Local educational leaders will have a lengthy agenda to address on Thursday, taking some items off the calendar as 2024 comes to a close.
That night, the Santa Monica-Malibu Unified School District Board of Education will be taking on all manner of construction and monetary updates, including the adoption of a school campus plan in the former category and the 2023-24 annual district audit report in the latter.
For the campus plan of Roosevelt Elementary School, Thursday marks the potential adoption deciding to carry out the project as well as certify its final Environmental Impact Report and adopt a Mitigation Monitoring and Reporting Program. The proposed project at Roosevelt would redevelop and modernize the campus, implemented over approximately seven years in five phases.
Proposals at Roosevelt call for the removal and demolishing of 19 buildings and 12 portables and the construction of six new buildings, including an auditorium, a cafeteria/kitchen and a new library. In addition, renovations would take place in three buildings and the South Courtyard, while sports fields would be replaced and new green spaces for outdoor learning and play will be implemented.
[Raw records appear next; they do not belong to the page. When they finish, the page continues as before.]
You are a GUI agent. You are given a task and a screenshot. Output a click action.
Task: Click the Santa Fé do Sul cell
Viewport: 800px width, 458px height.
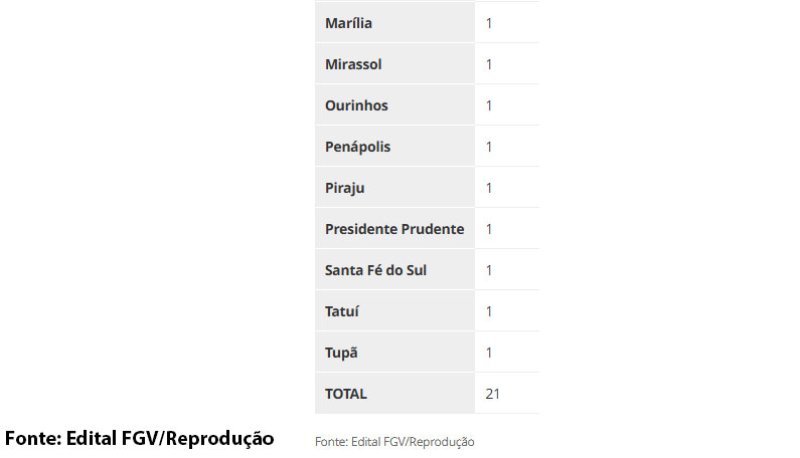376,270
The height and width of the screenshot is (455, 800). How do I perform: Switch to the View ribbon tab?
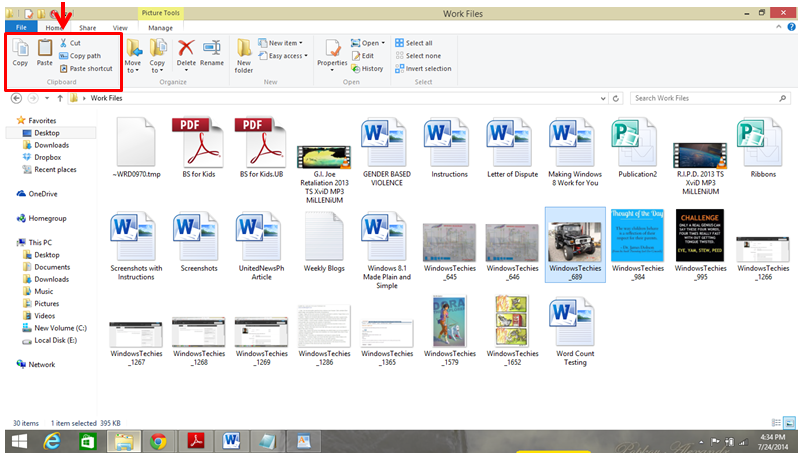tap(119, 28)
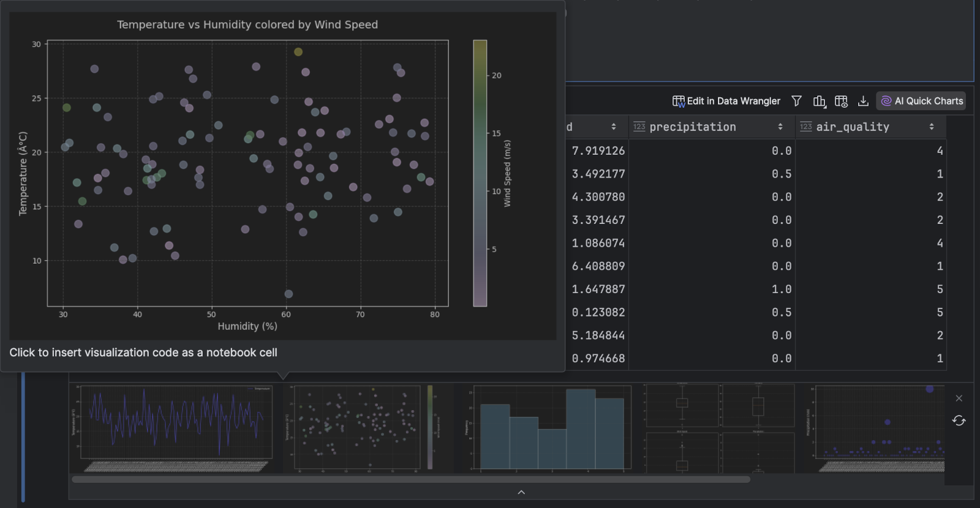Pick the box plots thumbnail

(x=720, y=428)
The first phase of the project, which would include the relocation of several Transitional Kindergarten and Kindergarten classrooms, has a completed design with construction ready to commence in June 2025. Construction would be complete by 2027.
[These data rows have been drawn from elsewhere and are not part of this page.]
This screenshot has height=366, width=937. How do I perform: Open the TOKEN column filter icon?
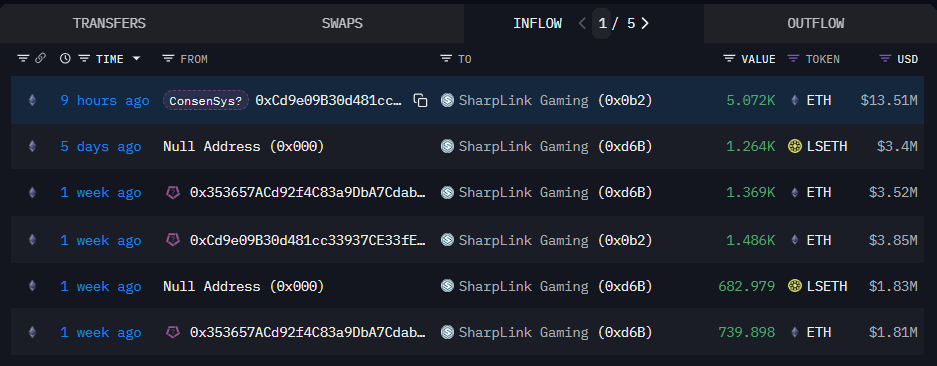pyautogui.click(x=794, y=59)
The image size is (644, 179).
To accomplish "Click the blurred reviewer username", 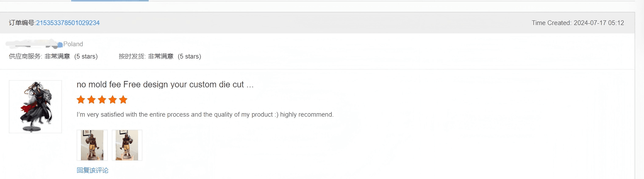I will [32, 43].
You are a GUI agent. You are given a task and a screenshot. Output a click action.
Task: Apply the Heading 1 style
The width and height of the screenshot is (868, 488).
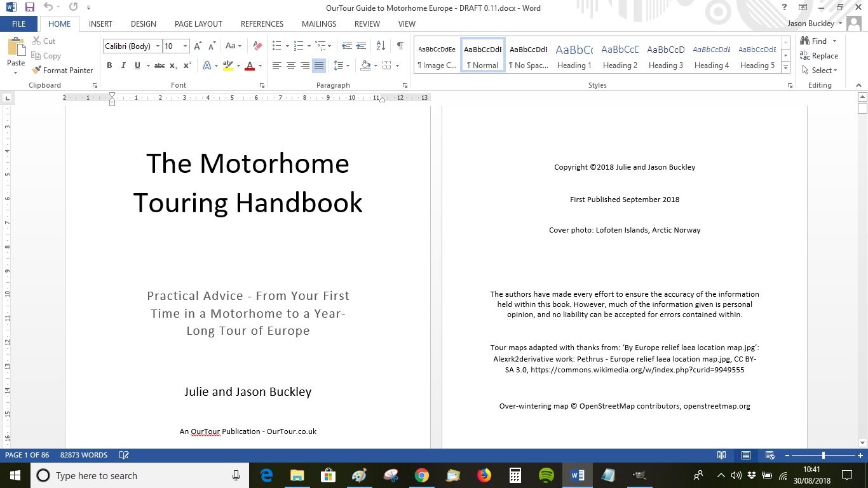point(574,56)
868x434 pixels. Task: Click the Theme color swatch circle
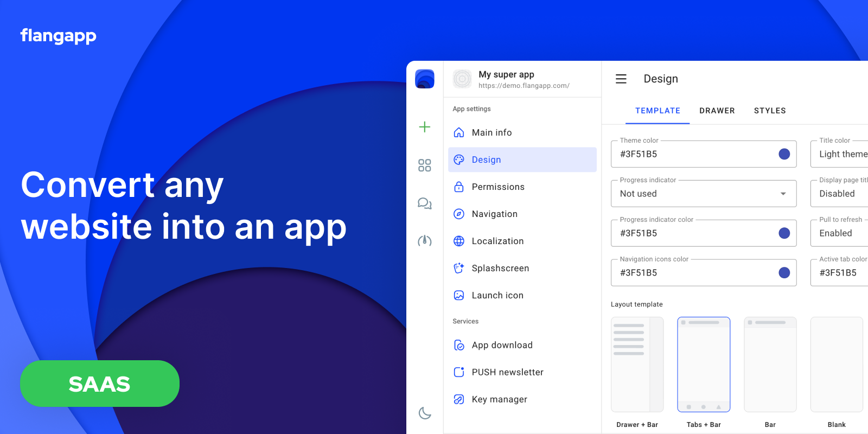coord(784,154)
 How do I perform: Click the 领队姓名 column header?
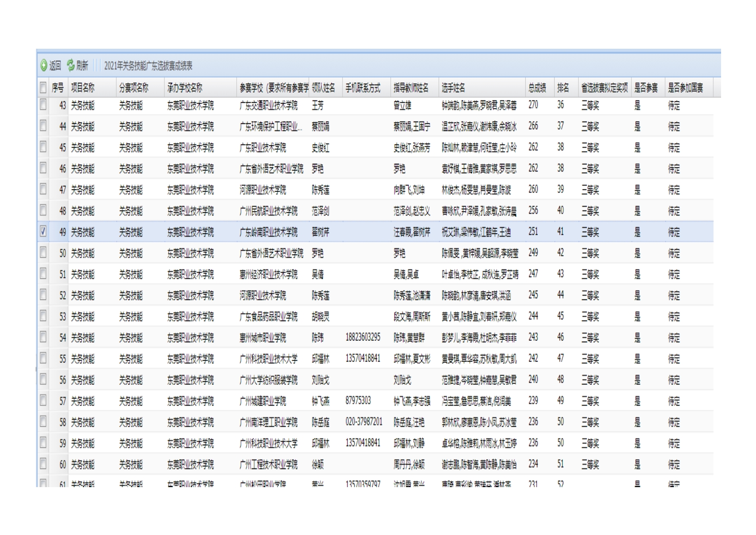pyautogui.click(x=323, y=88)
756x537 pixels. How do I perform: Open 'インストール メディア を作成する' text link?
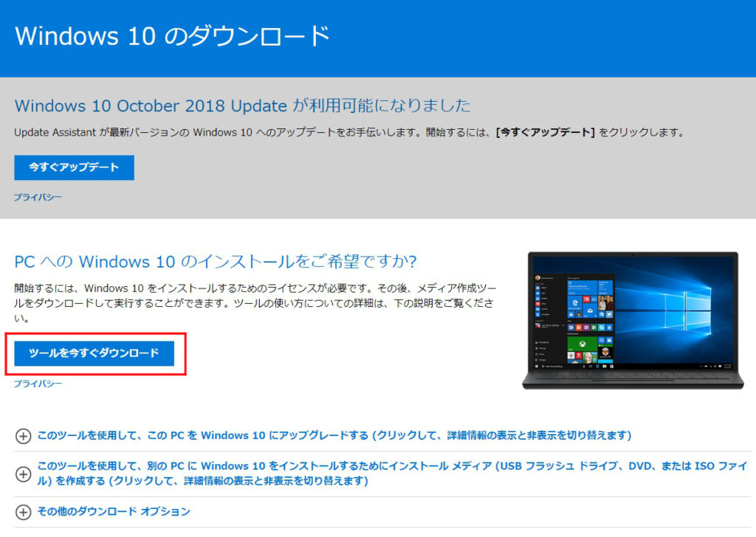tap(392, 474)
Another property-related matter is the approval of Agreement of Purchase and Sale and Joint Escrow Instructions for the acquisition of leasehold interest at 1631-1645 16th St., 1630-1646 17th St. and 902-926 Colorado Ave. The agreement with STG Three Properties, LLC will end the lease the company has with the district properties, allowing the district to flexibly manage the property, including the potential for a district bus yard to move to the Colorado site.
Budgets from both 2023-24 and 2024-25 fiscal years will be examined by the board as well, with the audit firm of CWDL completing the 2023-24 financial audits for the district as well as Measures R, ES, SMS and M.
In CWDL’s financial analysis, the firm noted that the district’s General Fund had over $27 million more in revenues and other financing sources than expenditures in the fiscal year ending June 30. The firm attributed this to higher than projected revenues such as increased Measure R funds and an increased RDA (Community Development Funds) property tax. Expenditures were down in 2023-24 in the areas of unspent supplies and textbooks, as well as over $4.2 million in unspent “other operating costs” (covering things like legal, travel, consultants, utilities and repairs).
Finally, the board will look to approve the 2024-25 First Interim Report of the district budget, which is highlighted by $20.43 million of the 2024-24 ending general fund balance added to the 2024-25 beginning fund balance. RDA revenue also increased by $4 million, while increased operational costs were seen via a $814,000 increase in consultants.